- [Your instructions]:
Retype the records in full, and please keep the pictures out of the copy.
*** Begin section ***
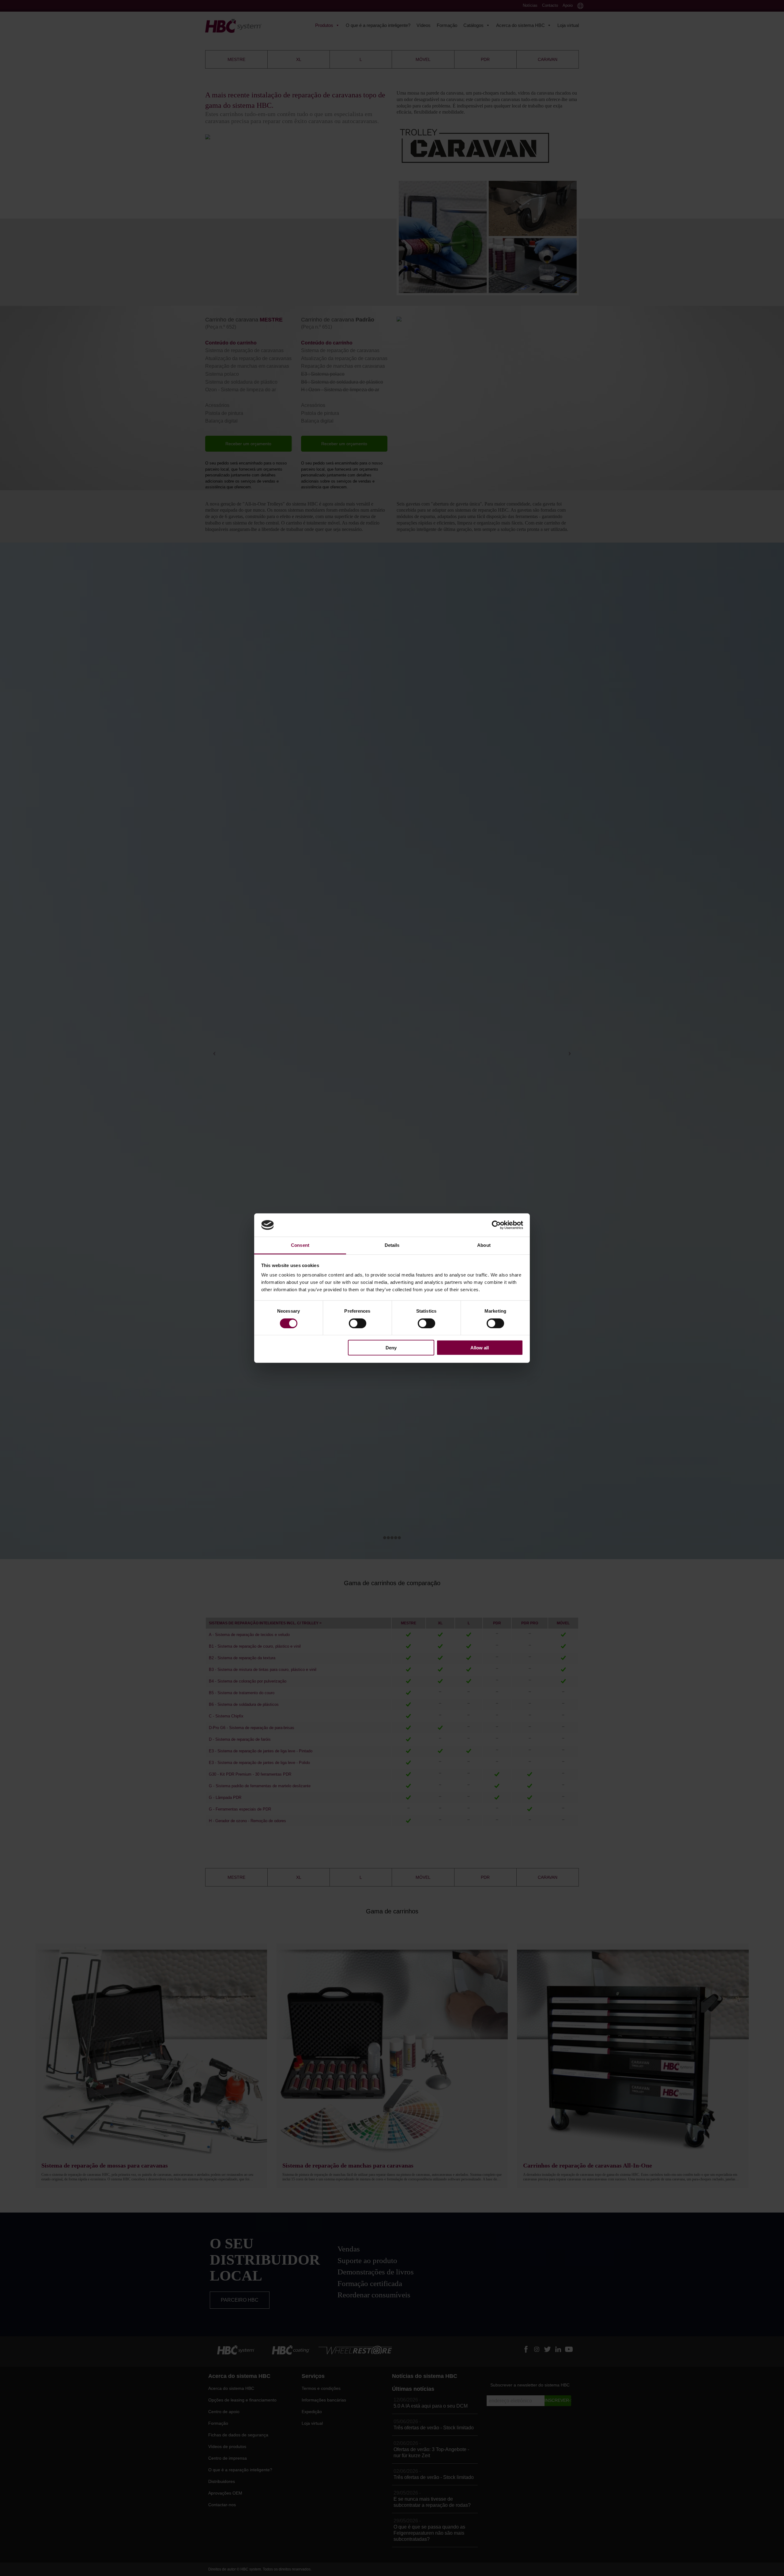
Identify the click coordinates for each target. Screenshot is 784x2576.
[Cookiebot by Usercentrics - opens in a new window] (496, 1225)
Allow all (479, 1347)
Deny (391, 1347)
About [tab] (484, 1245)
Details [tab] (392, 1245)
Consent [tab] (300, 1245)
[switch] (357, 1323)
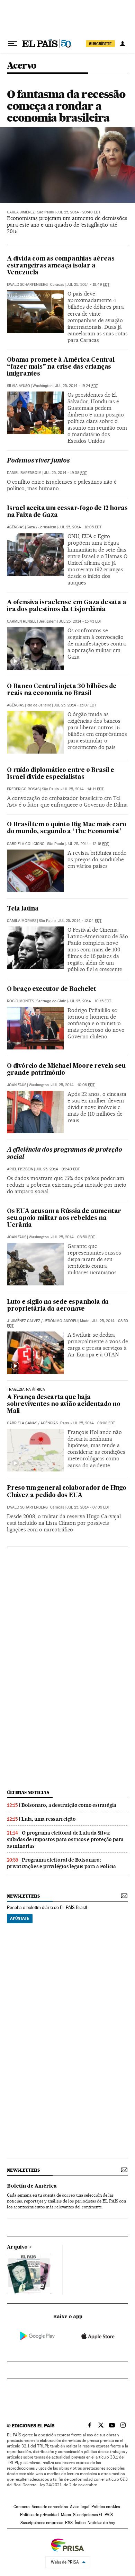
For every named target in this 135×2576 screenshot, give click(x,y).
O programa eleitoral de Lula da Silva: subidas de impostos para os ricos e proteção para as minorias (65, 1839)
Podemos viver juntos (38, 461)
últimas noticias (28, 1792)
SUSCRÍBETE (100, 43)
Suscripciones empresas (41, 2523)
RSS (69, 2523)
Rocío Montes (20, 1001)
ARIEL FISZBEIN (20, 1169)
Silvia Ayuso (18, 386)
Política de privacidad (39, 2515)
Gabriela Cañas (22, 1423)
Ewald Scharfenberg (27, 284)
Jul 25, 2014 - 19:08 (65, 473)
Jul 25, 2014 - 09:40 (58, 1169)
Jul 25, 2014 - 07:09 (88, 1507)
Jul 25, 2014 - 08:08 (93, 1423)
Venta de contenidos (50, 2507)
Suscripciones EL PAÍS (93, 2515)
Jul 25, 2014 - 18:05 (79, 527)
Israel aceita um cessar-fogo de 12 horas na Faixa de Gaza (67, 511)
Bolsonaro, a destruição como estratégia (68, 1805)
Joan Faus (16, 1085)
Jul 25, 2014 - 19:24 (76, 386)
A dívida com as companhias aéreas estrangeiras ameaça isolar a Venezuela (60, 266)
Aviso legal (79, 2507)
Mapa (66, 2515)
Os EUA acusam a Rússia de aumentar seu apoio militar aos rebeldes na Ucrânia (64, 1218)
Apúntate (19, 1918)
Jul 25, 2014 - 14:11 (82, 789)
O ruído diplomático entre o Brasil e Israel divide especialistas (60, 773)
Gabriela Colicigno (26, 844)
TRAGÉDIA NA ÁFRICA (26, 1390)
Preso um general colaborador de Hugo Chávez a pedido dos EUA (66, 1491)
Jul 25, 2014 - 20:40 (78, 212)
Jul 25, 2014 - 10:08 (72, 1085)
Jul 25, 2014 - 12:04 (79, 920)
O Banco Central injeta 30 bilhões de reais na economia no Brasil (62, 690)
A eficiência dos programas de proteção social (64, 1153)
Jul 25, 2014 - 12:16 (87, 844)
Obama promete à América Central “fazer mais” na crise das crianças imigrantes (61, 367)
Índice (80, 2523)
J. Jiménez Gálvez (23, 1321)
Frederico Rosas (23, 789)
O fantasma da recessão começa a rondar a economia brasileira (66, 105)
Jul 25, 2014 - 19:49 (87, 284)
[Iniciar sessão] (122, 43)
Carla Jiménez (21, 212)
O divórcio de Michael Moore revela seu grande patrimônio (66, 1069)
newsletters (23, 1896)
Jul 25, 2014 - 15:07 (75, 705)
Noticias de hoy (101, 2523)
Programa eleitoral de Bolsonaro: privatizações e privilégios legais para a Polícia (61, 1863)
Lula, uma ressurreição (48, 1819)
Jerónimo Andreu (61, 1321)
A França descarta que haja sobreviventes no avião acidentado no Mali (63, 1404)
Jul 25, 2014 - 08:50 (73, 1237)
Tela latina (23, 909)
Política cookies (105, 2507)
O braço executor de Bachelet (51, 989)
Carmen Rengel (21, 621)
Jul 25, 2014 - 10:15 (90, 1001)
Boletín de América (32, 2186)
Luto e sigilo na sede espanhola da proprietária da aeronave (58, 1305)
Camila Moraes (21, 920)
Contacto (22, 2507)
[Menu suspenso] (12, 43)
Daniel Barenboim (24, 473)
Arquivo (17, 2247)
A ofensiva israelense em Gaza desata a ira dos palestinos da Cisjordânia (66, 606)
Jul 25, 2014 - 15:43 (80, 621)
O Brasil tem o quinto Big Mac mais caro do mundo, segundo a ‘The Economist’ (66, 828)
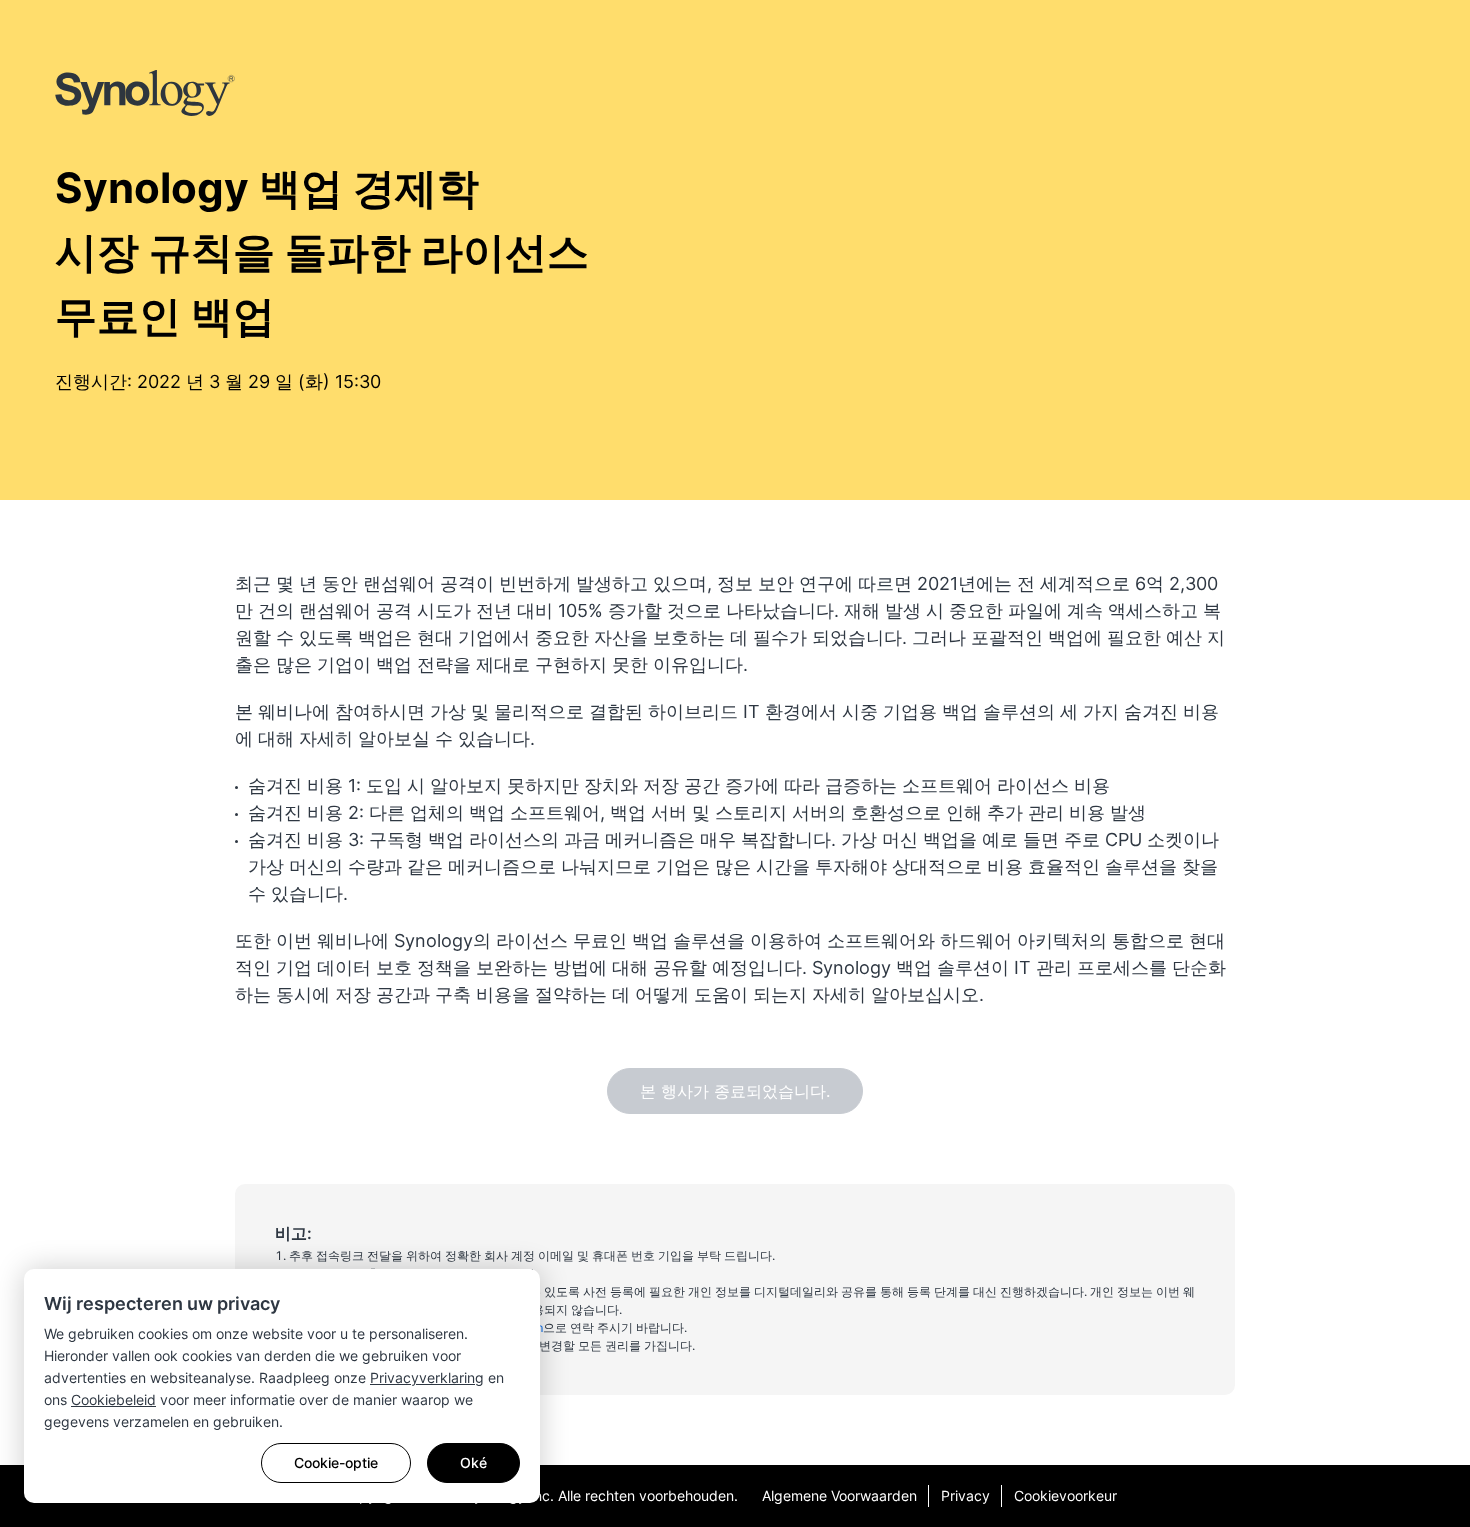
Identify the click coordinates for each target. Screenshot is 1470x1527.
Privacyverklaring (427, 1377)
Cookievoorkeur (1065, 1495)
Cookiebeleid (113, 1399)
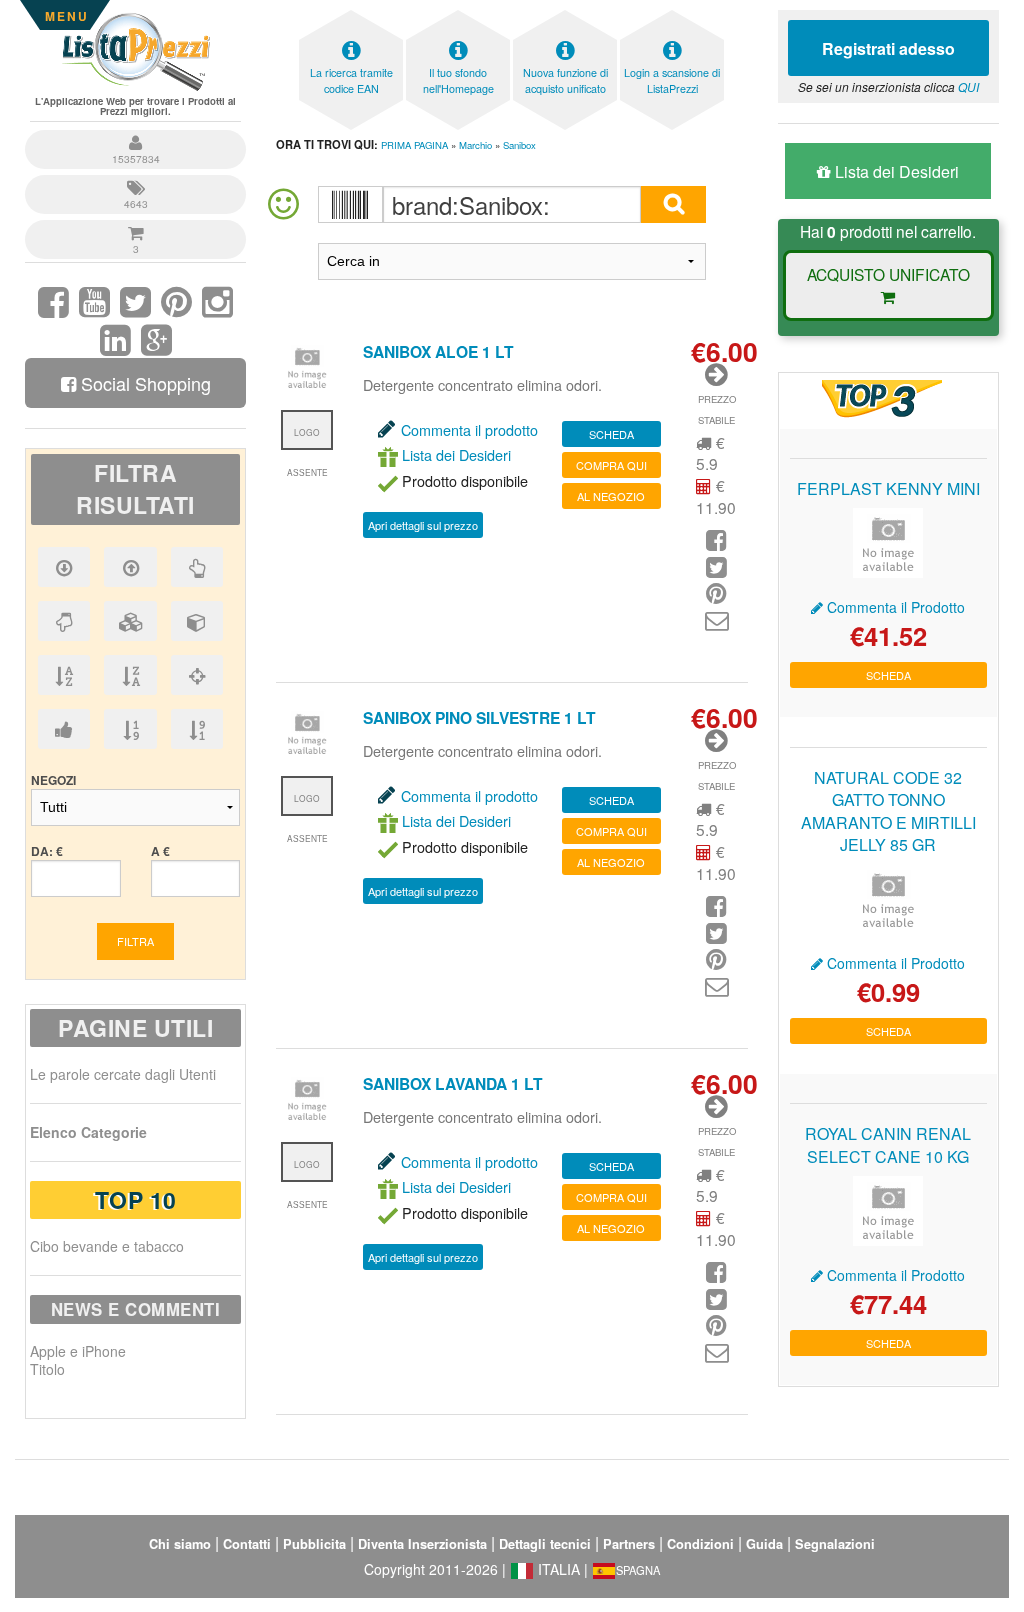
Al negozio (611, 496)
*** End section ***
- [Exercise answer]:
Identify the click coordinates for each target. Screenshot is 784x2576.
[Cookiebot by Usercentrics - opens in a new window] (496, 1225)
Allow all (479, 1347)
Deny (391, 1347)
About [tab] (484, 1245)
Details [tab] (392, 1245)
Consent [tab] (300, 1245)
[switch] (357, 1323)
For every named target in this 135×2576 screenshot, give click(x,y).
O programa eleitoral de Lula da Silva: subidas de impostos para os ricos e proteção para as minorias (65, 1839)
Podemos viver juntos (38, 461)
últimas noticias (28, 1792)
SUSCRÍBETE (100, 43)
Suscripciones empresas (41, 2523)
RSS (69, 2523)
Rocío Montes (20, 1001)
ARIEL FISZBEIN (20, 1169)
Silvia Ayuso (18, 386)
Política de privacidad (39, 2515)
Gabriela Cañas (22, 1423)
Ewald Scharfenberg (27, 284)
Jul 25, 2014 - 19:08 (65, 473)
Jul 25, 2014 - 09:40 (58, 1169)
Jul 25, 2014 - 07:09 (88, 1507)
Jul 25, 2014 - 08:08 (93, 1423)
Venta de contenidos (50, 2507)
Suscripciones EL PAÍS (93, 2515)
Jul 25, 2014 - 18:05 (79, 527)
Israel aceita um cessar-fogo de 12 horas na Faixa de Gaza (67, 511)
Bolsonaro, a destruição como estratégia (68, 1805)
Joan Faus (16, 1085)
Jul 25, 2014 - 19:24 (76, 386)
A dívida com as companhias aéreas estrangeiras ameaça isolar a Venezuela (60, 266)
Aviso legal (79, 2507)
Mapa (66, 2515)
Os EUA acusam a Rússia de aumentar seu apoio militar aos rebeldes na Ucrânia (64, 1218)
Apúntate (19, 1918)
Jul 25, 2014 - 14:11 (82, 789)
O ruído diplomático entre o Brasil e Israel divide especialistas (60, 773)
Gabriela Colicigno (26, 844)
TRAGÉDIA NA ÁFRICA (26, 1390)
Preso um general colaborador de Hugo Chávez a pedido dos EUA (66, 1491)
Jul 25, 2014 - 20:40 (78, 212)
Jul 25, 2014 - 10:08 (72, 1085)
Jul 25, 2014 - 12:04 (79, 920)
O Banco Central injeta 30 bilhões de reais na economia no Brasil (62, 690)
A eficiência dos programas de proteção social (64, 1153)
Jul 25, 2014 - 12:16 (87, 844)
Obama promete à América Central “fazer mais” na crise das crianças imigrantes (61, 367)
Índice (80, 2523)
J. Jiménez Gálvez (23, 1321)
Frederico Rosas (23, 789)
O fantasma da recessão começa a rondar a economia brasileira (66, 105)
Jul 25, 2014 - 19:49 (87, 284)
[Iniciar sessão] (122, 43)
Carla Jiménez (21, 212)
O divórcio de Michael Moore revela seu grande patrimônio (66, 1069)
newsletters (23, 1896)
Jul 25, 2014 - 15:07 (75, 705)
Noticias de hoy (101, 2523)
Programa eleitoral de Bolsonaro: privatizações e privilégios legais para a Polícia (61, 1863)
Lula, uma ressurreição (48, 1819)
Jerónimo Andreu (61, 1321)
A França descarta que haja sobreviventes no avião acidentado no Mali (63, 1404)
Jul 25, 2014 - 08:50 (73, 1237)
Tela latina (23, 909)
Política cookies (105, 2507)
O braço executor de Bachelet (51, 989)
Carmen Rengel (21, 621)
Jul 25, 2014 - 10:15 (90, 1001)
Boletín de América (32, 2186)
Luto e sigilo na sede espanhola da proprietária da aeronave (58, 1305)
Camila Moraes (21, 920)
Contacto (22, 2507)
[Menu suspenso] (12, 43)
Daniel Barenboim (24, 473)
Arquivo (17, 2247)
A ofensiva israelense em Gaza desata a ira dos palestinos da Cisjordânia (66, 606)
Jul 25, 2014 - 15:43 (80, 621)
O Brasil tem o quinto Big Mac mais caro do mundo, segundo a ‘The Economist’ (66, 828)
Identify the click coordinates for each target. Screenshot is 1470x1527.
Privacyverklaring (427, 1377)
Cookievoorkeur (1065, 1495)
Cookiebeleid (113, 1399)
Al negozio (611, 496)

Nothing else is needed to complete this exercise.